The latest trend this year during Easter has been natural dying of Easter Eggs. Using foods like red cabbage, onion skins berries, herbs and fruit your Easter eggs will take on a beautiful hue with these very simple effects! Plus find ways to get a beautiful grains or patterns on the eggs!
This is one of those things that I had always wondered about. Dying eggs is an age old tradition and usually involve brightly coloured artificial dyes. I have used them in the past and they give the eggs a vivid, gorgeous look. Each egg looks perfectly uniform and bright.
But these naturally coloured eggs are beautiful with their imperfections. With lines, and ridges these eggs are the polar opposite of the artificially dyed ones. The colours aren't as vivid (although they can get quite deep if you steep them overnight) but the beauty in these eggs is in how unusual each egg is.
I found the fastest food for dying was blueberries. It gave the eggs a gorgeous hue almost straight away. But my favourite combination was red cabbage that turns the eggs a teal blue and a coriander leaf pattern. Other fruit like pomegranate juice gave the eggs a bubbly surface (I added a bit too much vinegar) and little difference in colour. The red wine I used was interesting because it included the residue and that gave it a spotty pattern. All of my eggs were light brown and I do think that if you used white eggs your egg dying venture, it might be more successful. The vinegar is added to help the egg shells absorb the colour better - use 1/2 a teaspoon of white vinegar for every 1/2 cup of liquid. Each egg turns out unique, even in the same batch the patterns emerge differently for each egg.
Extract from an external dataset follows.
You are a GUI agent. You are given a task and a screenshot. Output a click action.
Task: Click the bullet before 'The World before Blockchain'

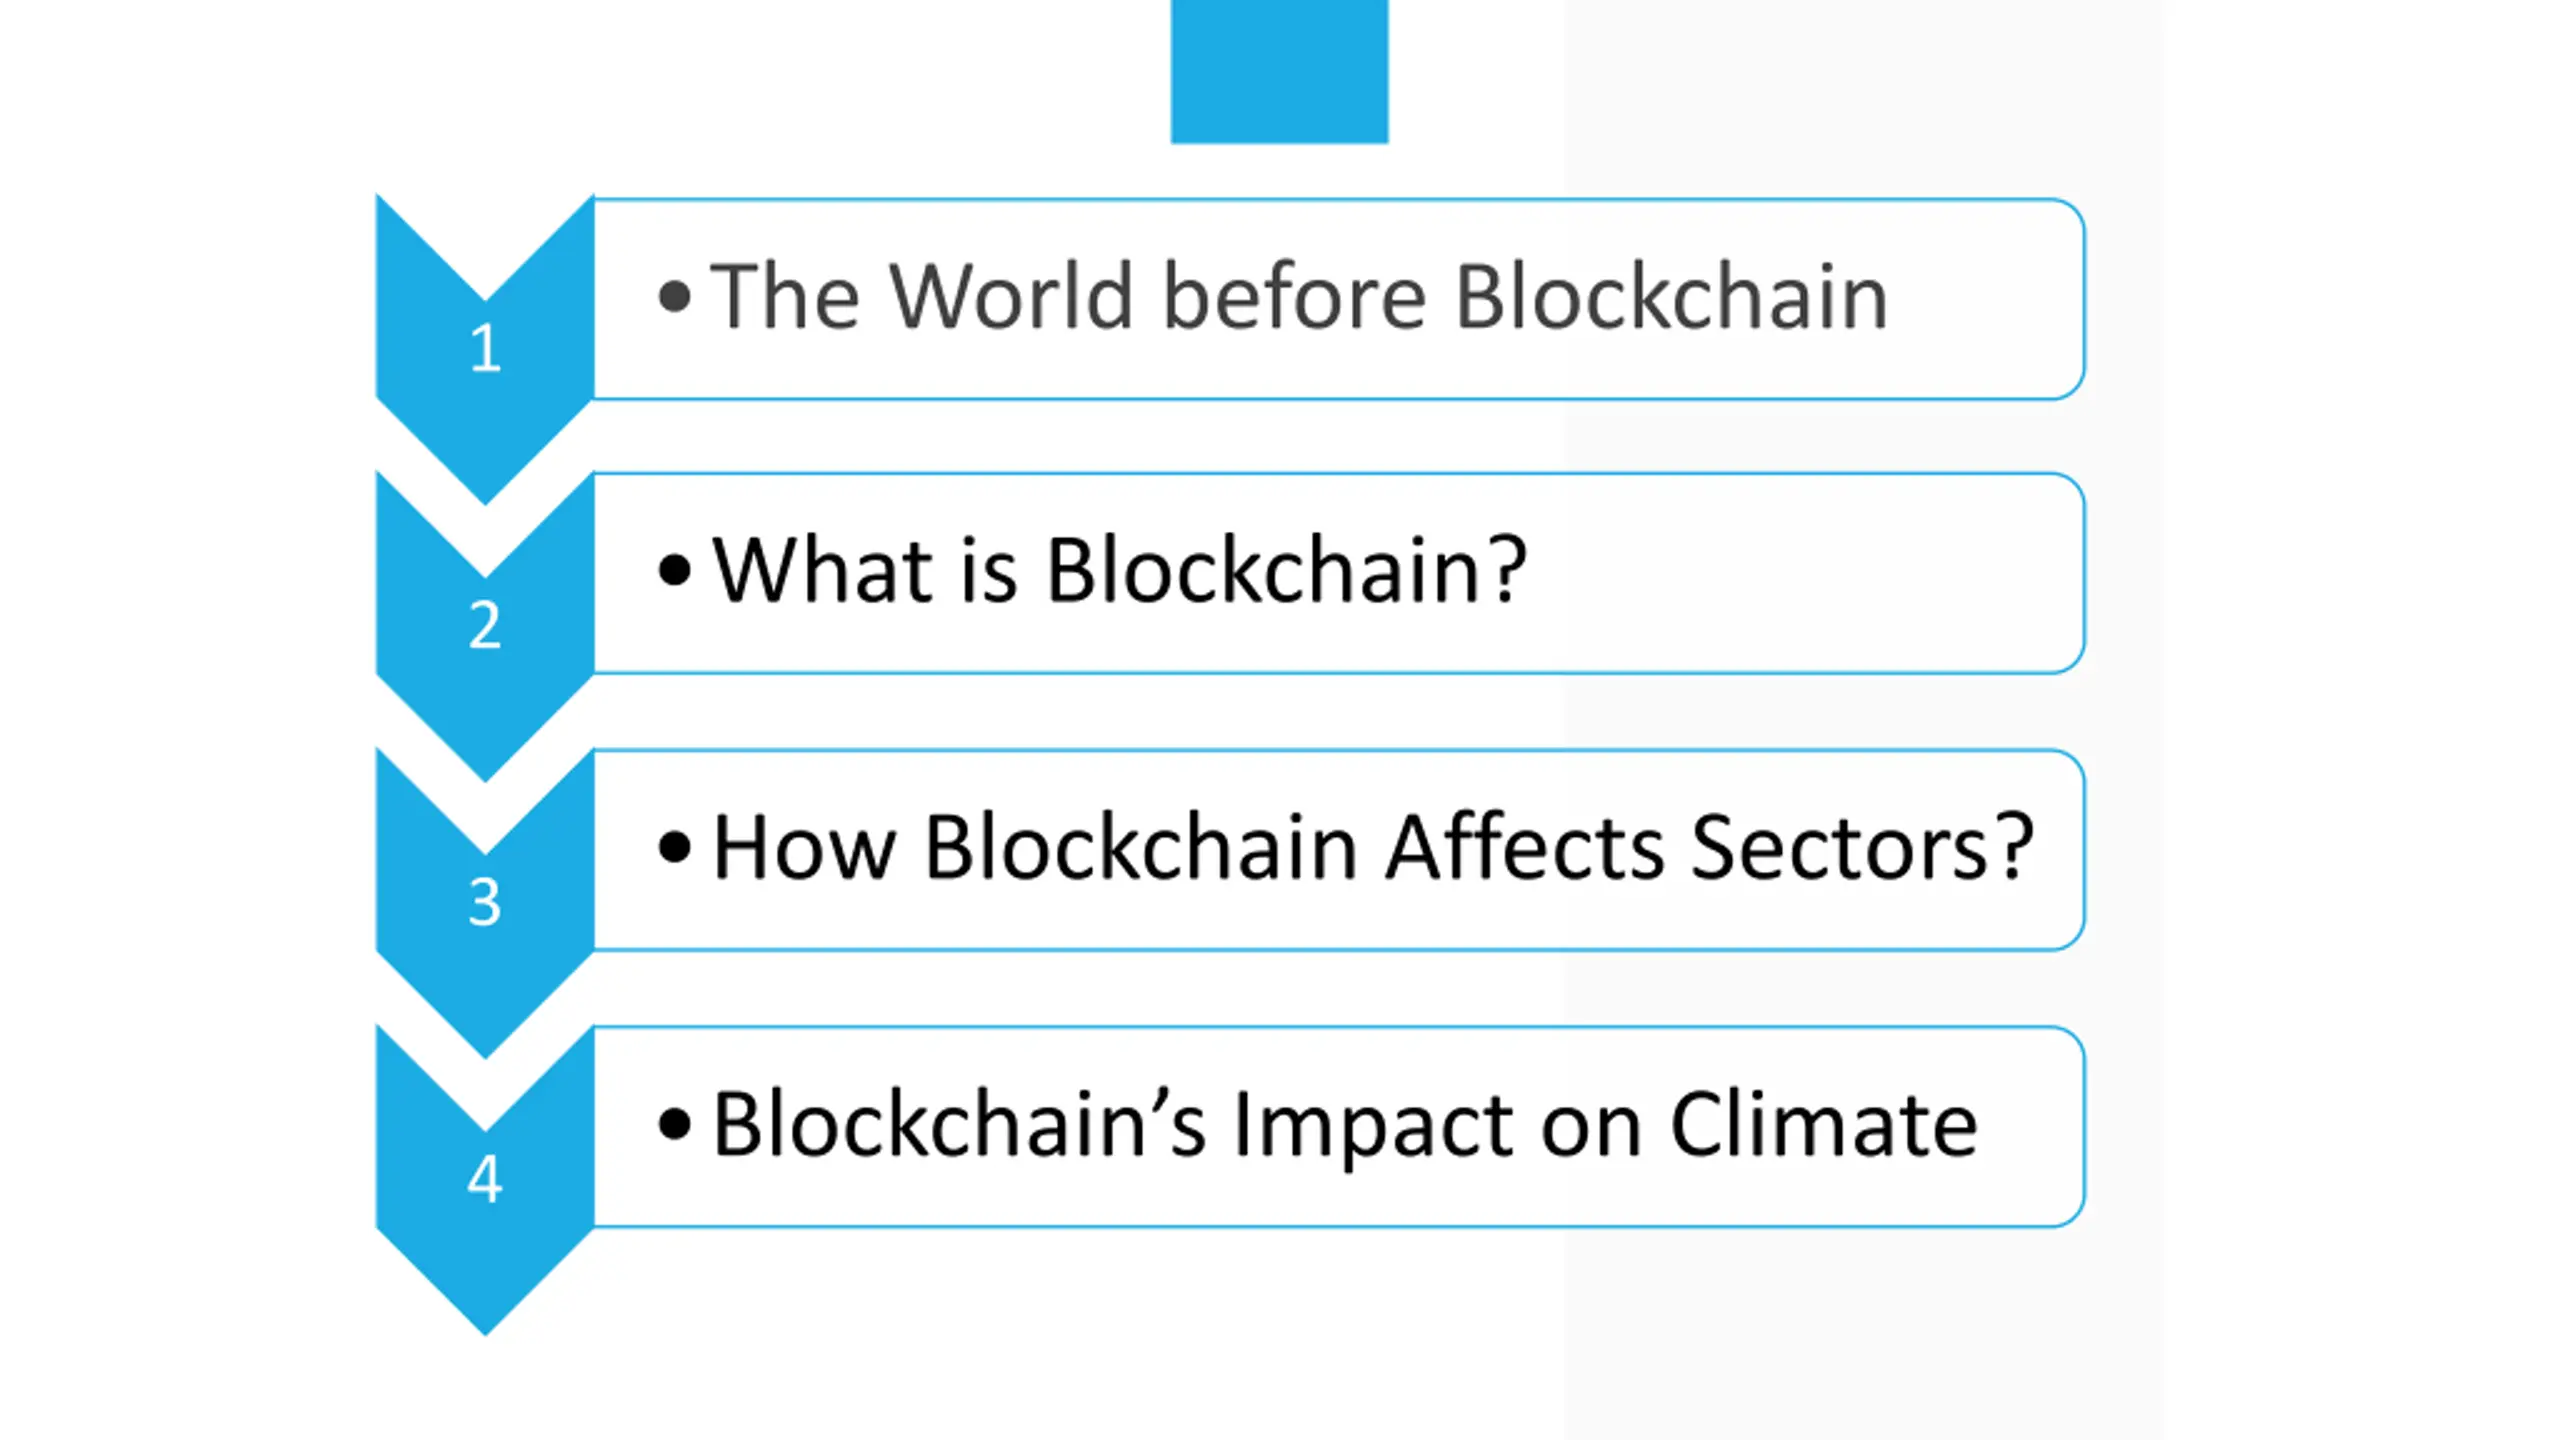[x=675, y=296]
That reminds me of a time I enrolled in a pottery class with Nina. I love buying plates and bowls and my favourite ones are the handmade ones where there are slightly odd proportions or marks-character marks I call them. There I was trying to shape a bowl (and being pretty terrible at it). But after a lot of effort I finally got the bowl to a thin shape and then purposely gave the bowl a little pouring spout. You know what it's like as a cook where you want a nice spout to pour your eggs or liquid? Well the teacher came over, shook his head and reshaped my bowl before I had a chance to protest. He tsked at my spout-to him the spout was a mistake but to me the spout was exactly what I wanted. And I never went back to collect his bowl because it no longer felt like mine!
So tell me Dear Reader, are you drawn to handmade things? Have you tried dying things with natural food based colours? Which colour do you think worked out best?